Father Minson was ordained in November 1964, two years into the proceedings of the Second Vatican Council, which took place in Rome from 1962-65. As a result of the council, priests soon began presiding over the Mass in English rather than the traditional Latin.
“I said my first Mass on the first day we were able to use the English in the liturgy. That was the first Sunday of Advent in 1964,” he recalled.
Since high school Father Minson had known he wanted to be a missionary, and after his ordination he was sent to minister in Okinawa.
“It’s our order’s policy that the first two years you go to language school, which is an excellent policy. If you can’t speak Japanese at least a little bit fluently you’ll be useless,” Father Minson said.
Once he’d become accustomed to the Japanese language and culture Father Minson spent the better part of the next four decades serving Catholics at a number of different parishes in the area.
“Our parish situation was quite different from (that of) the States,” he said.
Each community Father Minson served in typically had about 100,000 people in it. Usually only a few hundred of those 100,000 people were Catholics, and only about half of those Catholics regularly attended Mass, Father Minson said.
Catholics clergy and women religious in the area reached out to non-Catholics by offering kindergarten classes, but kindergarten for a Japanese child was different than the kindergarten an American child would have experienced, Father Minson said.
“When a child enters the first grade as a 6-year-old in Japan they have to have at least two years of kindergarten,” he said. “Most of our Catholic kindergartens (in Japan) offer three years. Children could come in at 3 years old.”
Father Minson thought the kindergarten apostolate was a very valuable component of the church’s mission in Japan, and he made it a point to eat lunch with the children in their classrooms twice a week to build up a rapport with them. The extended period of time children spent in kindergarten allowed kindergarten teachers, staff and clergy more time to get to know children and their families, especially if the families sent several children through the kindergarten.
“We could have a relationship with the family for six years or so, and they were very grateful for the quality of the school,” Father Minson said.
When his order brought up the idea of reassignment five years ago, Father Minson felt the time was right for him to move on.
“It seemed like the church was going along good. I felt that what I had wanted to do in Japan was done, so I wanted to go somewhere new,” he said.

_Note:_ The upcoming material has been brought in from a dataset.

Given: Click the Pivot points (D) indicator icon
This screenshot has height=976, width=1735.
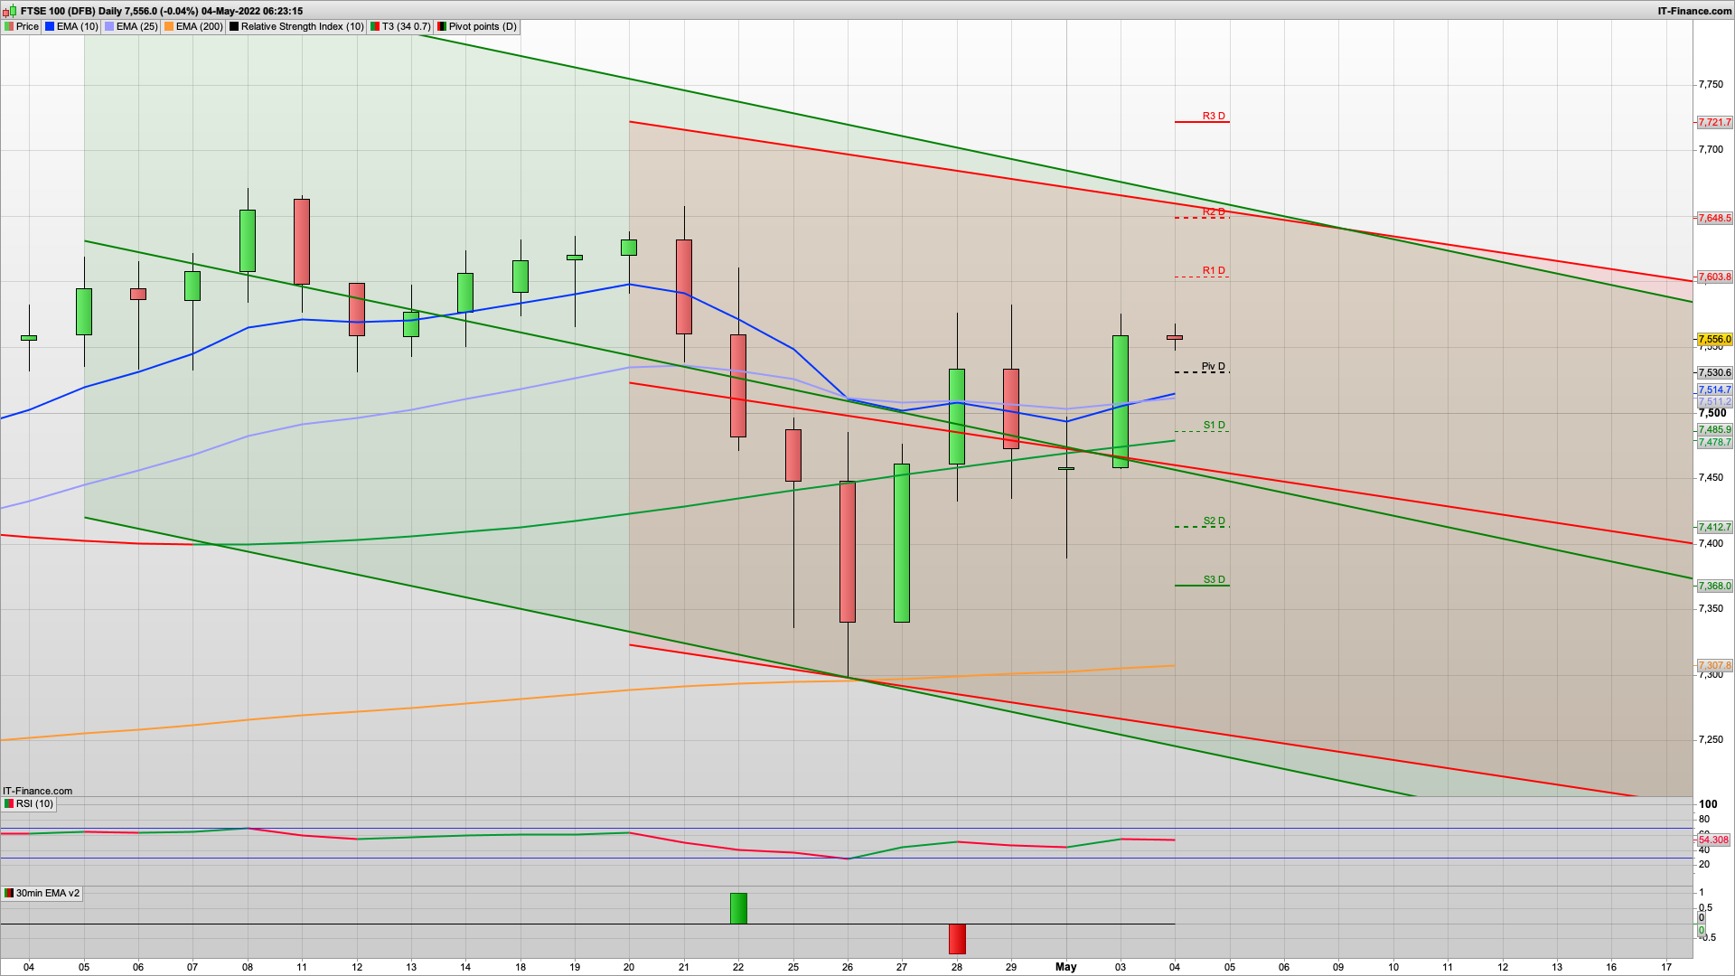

Father Minson relocated to Turkey, where he was pleasantly surprised to find Turks who were receptive to Catholicism.
“We’d have a few baptisms every year. That made me very hopeful,” he said.
Father Minson returned to the United States last spring and embarked upon his first domestic assignment in September. The communities of Ovid and Interlaken are very different from Japan and Turkey, but Father Minson said he feels right at home in the Finger Lakes region because he usually took a retreat every other year at St. Fidelis Friary in Interlaken.

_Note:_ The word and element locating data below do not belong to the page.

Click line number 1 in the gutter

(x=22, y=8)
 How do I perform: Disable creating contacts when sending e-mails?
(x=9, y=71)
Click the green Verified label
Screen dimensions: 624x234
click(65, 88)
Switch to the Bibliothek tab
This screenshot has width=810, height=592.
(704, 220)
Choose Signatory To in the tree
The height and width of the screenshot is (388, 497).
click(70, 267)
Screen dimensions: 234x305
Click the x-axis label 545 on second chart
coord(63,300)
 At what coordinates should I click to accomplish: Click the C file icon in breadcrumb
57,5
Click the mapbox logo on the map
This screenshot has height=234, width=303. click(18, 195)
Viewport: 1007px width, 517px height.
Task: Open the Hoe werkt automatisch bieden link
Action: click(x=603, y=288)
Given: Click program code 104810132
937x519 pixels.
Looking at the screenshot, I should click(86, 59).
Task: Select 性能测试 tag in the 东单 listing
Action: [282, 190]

“Father Bill (Winters) was telling me that I probably know the area better than anyone else in the province who hasn’t been assigned here,” he said.

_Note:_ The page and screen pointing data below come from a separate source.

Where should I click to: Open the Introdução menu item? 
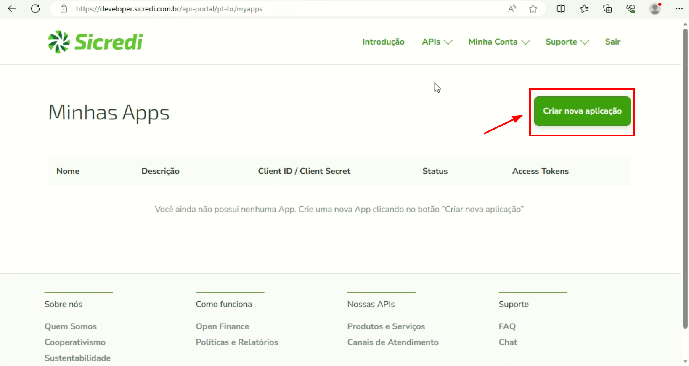[x=383, y=42]
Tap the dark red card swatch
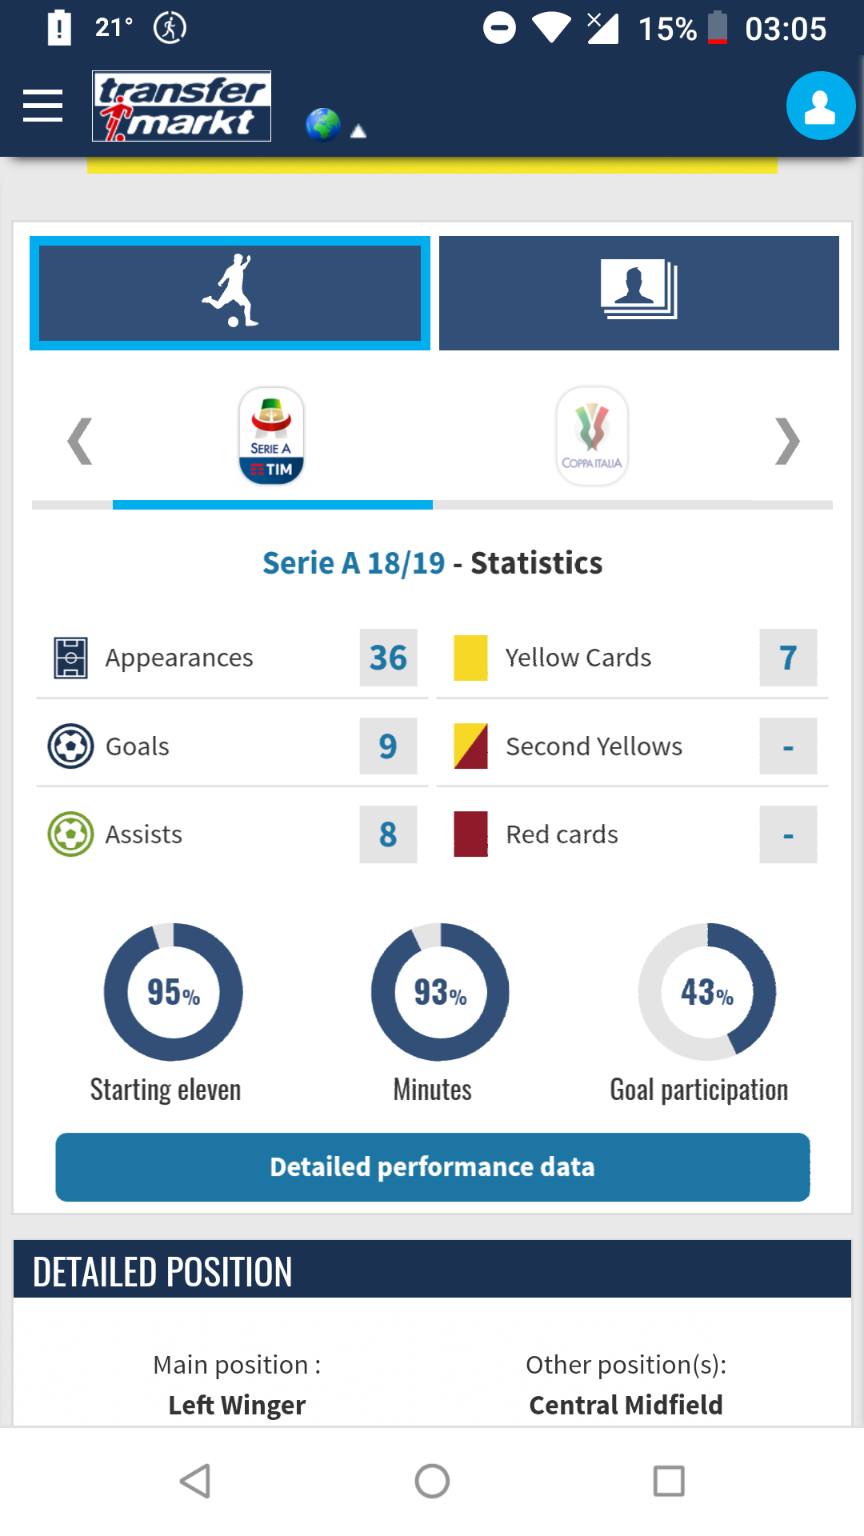The width and height of the screenshot is (864, 1536). point(470,834)
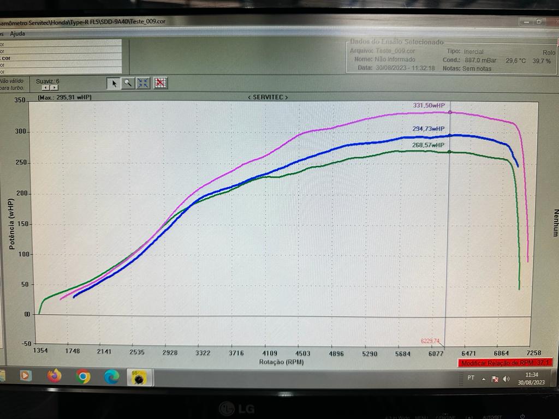Open Google Chrome from the taskbar

click(x=82, y=376)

Father Minson said he considers Sunday Mass the most important activity in any parish, with the catechetical education of children ranking a close second. He plans to continue to emphasize those two aspects of parish life, but aside from that he has no concrete goals of plans for the parishes as of yet.
“I’m the new pastor. I want to keep my eyes and ears open for the next few months before I make any decisions,” he said.